Hundreds have been killed and thousands wounded as air strikes and artillery exchanges have gripped swathes of greater Khartoum, sparking the exodus of thousands of Sudanese to neighboring countries.
Many more cannot afford the arduous journey to Sudan's borders, and have been forced to hole up inside the city of five million people with dwindling supplies of food, water and electricity.
"We are hearing some sporadic gunfire, the roaring of a warplane and the anti-aircraft fire at it," said one resident of south Khartoum.
Other witnesses reported air strikes in north and east Khartoum.
The fighting in Sudan has caused more than 330,000 people to flee their homes within the country, with over 100,000 others escaping over the borders, the United Nations said Tuesday.
To help those desperately searching for missing relatives and friends, the International Committee of the Red Cross announced it had set up a special hotline to report disappearances.
Volunteers have also staffed the Mafqoud (Missing) online project, first set up to report disappearances in 2019 which pro-democracy protesters blamed on forces loyal to Burhan and Dagalo following the dispersal of a mass sit-in.
Mafqoud spokesman Mossab Kamel estimates that about 250 people have been reported missing since the fighting began - the majority of them elderly or disabled people and children.
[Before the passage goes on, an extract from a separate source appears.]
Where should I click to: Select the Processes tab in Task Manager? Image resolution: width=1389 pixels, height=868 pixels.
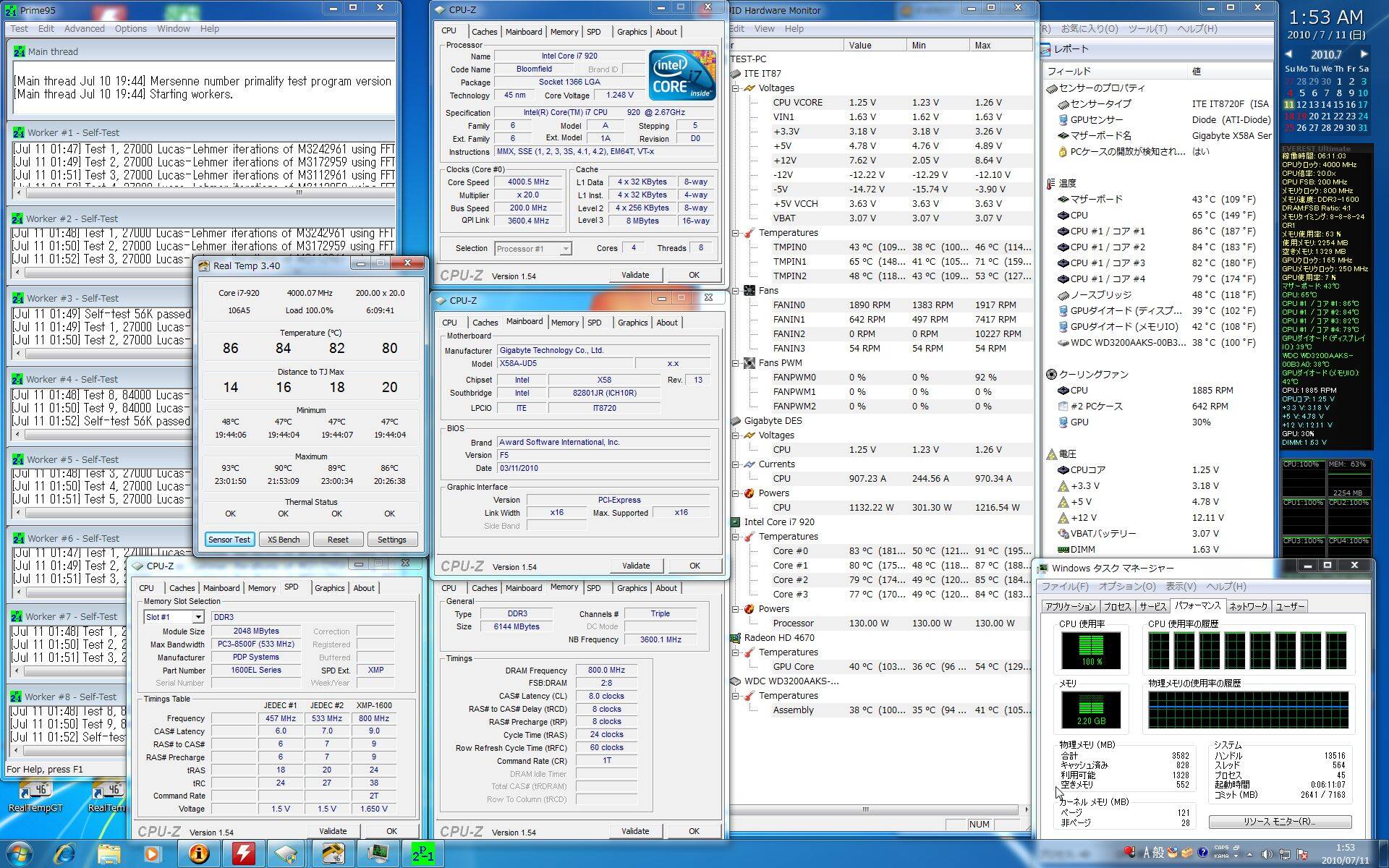point(1117,606)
Some of those missing were ultimately found alive - many either being held by the armed forces or the RSF. But in many other cases, the agonizing wait continues.
UNHCR, the U.N.'s refugee agency, is estimating that more than 800,000 people could potentially flee to neighboring countries as the conflict continues in Sudan between the army and a paramilitary group.
The International Organization for Migration said in a situation report that "About 72 percent, roughly 240,000 of these new internal displacements were reported in West and South Darfur alone," spokesman Paul Dillon told reporters.
The number of people displaced in the last two weeks "exceeds all conflict-related displacement in Sudan in 2022", he added.
In a Monday briefing, the top U.N. aid official in Sudan, Abdou Dieng, warned that the situation was turning into "a full-blown catastrophe".
Kenyan President William Ruto said the conflict had reached "catastrophic levels" with the warring generals declining "to heed the calls by the Inter-Governmental Authority on Development (IGAD), the African Union and the international community to cease fire".
In a virtual meeting with senior U.N. officials, Ruto said it was imperative to find ways to provide humanitarian relief "with or without a ceasefire."
On Tuesday, the U.N. said its 2023 aid appeal for Sudan was $1.5 billion short.
Top U.N. humanitarian official Martin Griffiths arrived in Nairobi on Monday on a mission to find ways to bring relief to the millions of civilians trapped inside Sudan.
"The situation unfolding there (in Sudan) since April 15 is catastrophic," he said on Twitter.
Sudan's turmoil has seen hospitals shelled, humanitarian facilities looted and foreign aid groups forced to suspend most of their operations.
The World Health Organization warned that the fighting was pushing Sudan's already ailing health sector toward "disaster" with only 16 percent of health facilities in Khartoum still functioning.
The WHO said that it had delivered six containers of medical equipment to Port Sudan on the Red Sea coast, including supplies for treating trauma injuries and severe acute malnutrition. It had also distributed scarce fuel to hospitals which rely on generators for power.
"The health system has completely collapsed in Geneina," the doctors' union said, adding that looting of clinics and camps for the displaced had forced several agencies to carry out "emergency evacuations" for their teams.
On Friday, Doctors Without Borders said the fighting had forced it to halt "almost all activities in West Darfur."